We recently discussed how we monitor and collect transactional credit card information with AWS Redshift and many of the same methodologies apply far saving/searching raw email receipt information.

Many companies such as Slice Technologies offer a consumer product such as order tracking or discount alerts, which requires users to signup through an email account. These companies then sell anonymized data to brands and investors which assist in tracking consumer purchase behaviors and trends. This purchase data is online only, but the data allows investors to view cart level information, such as Nike shoes purchased at Footlocker, which is not available in credit card transactional data. This also allows for much for in-depth tracking of customer behavior, because how there is an additional degree of freedom with access to cart level purchase information.

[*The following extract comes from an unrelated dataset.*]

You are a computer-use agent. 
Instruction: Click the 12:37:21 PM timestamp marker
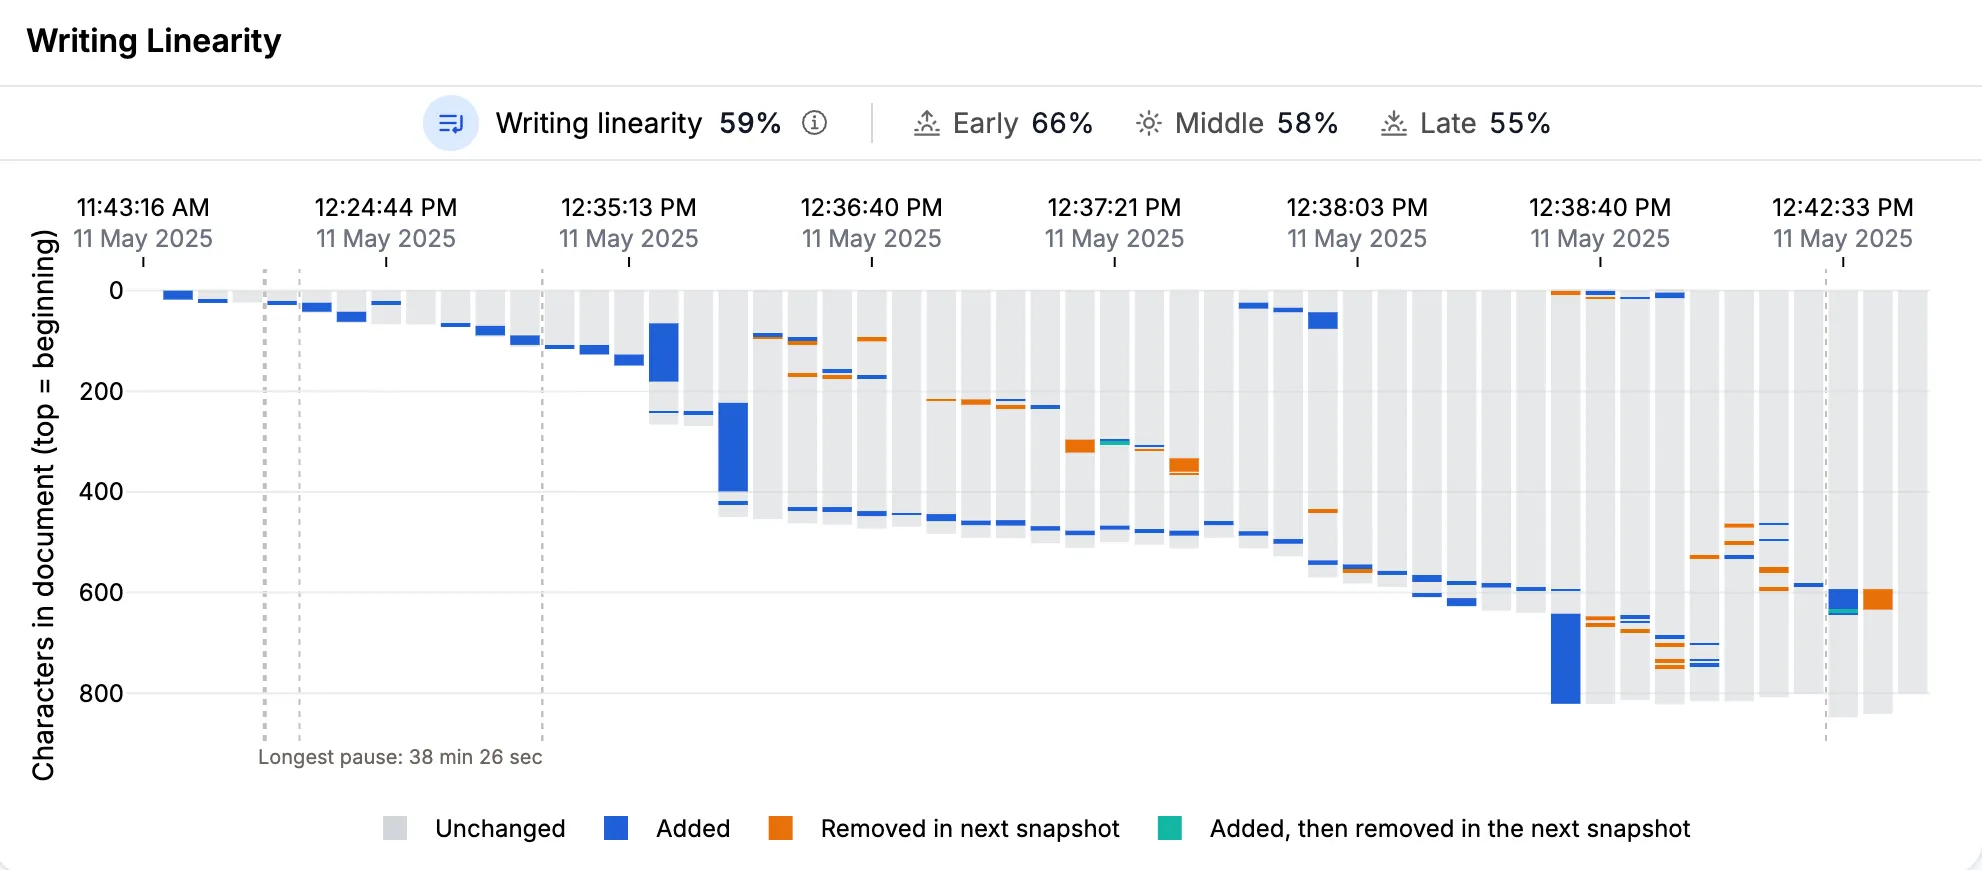pyautogui.click(x=1114, y=223)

Companies will usually give marketers or investors access to data through flat files, which may need to be cleaned depending on the data provider and use case. An example cart-level line item is shown below:

...
retailer_name, transaction_date, item_name, item_amount, purchase_id, consumer_id, total_purchase_amount
...

This data can then be loaded into Redshift or another data store and queried as we showed in the transactional credit card information article.

Update: 11/30/2016

Amazon just today released what looks like an awesome tool called Athena which allows a user to define a schema and make direct queries using S3 data:

Amazon Athena is an interactive query service that makes it easy to analyze data in Amazon S3 using standard SQL. Athena is serverless, so there is no infrastructure to manage, and you pay only for the queries that you run.

We are living in a golden age for data intelligence and this knowledge for the most part has not entered the investment world, which creates really exciting opportunities for early adopters of these tools.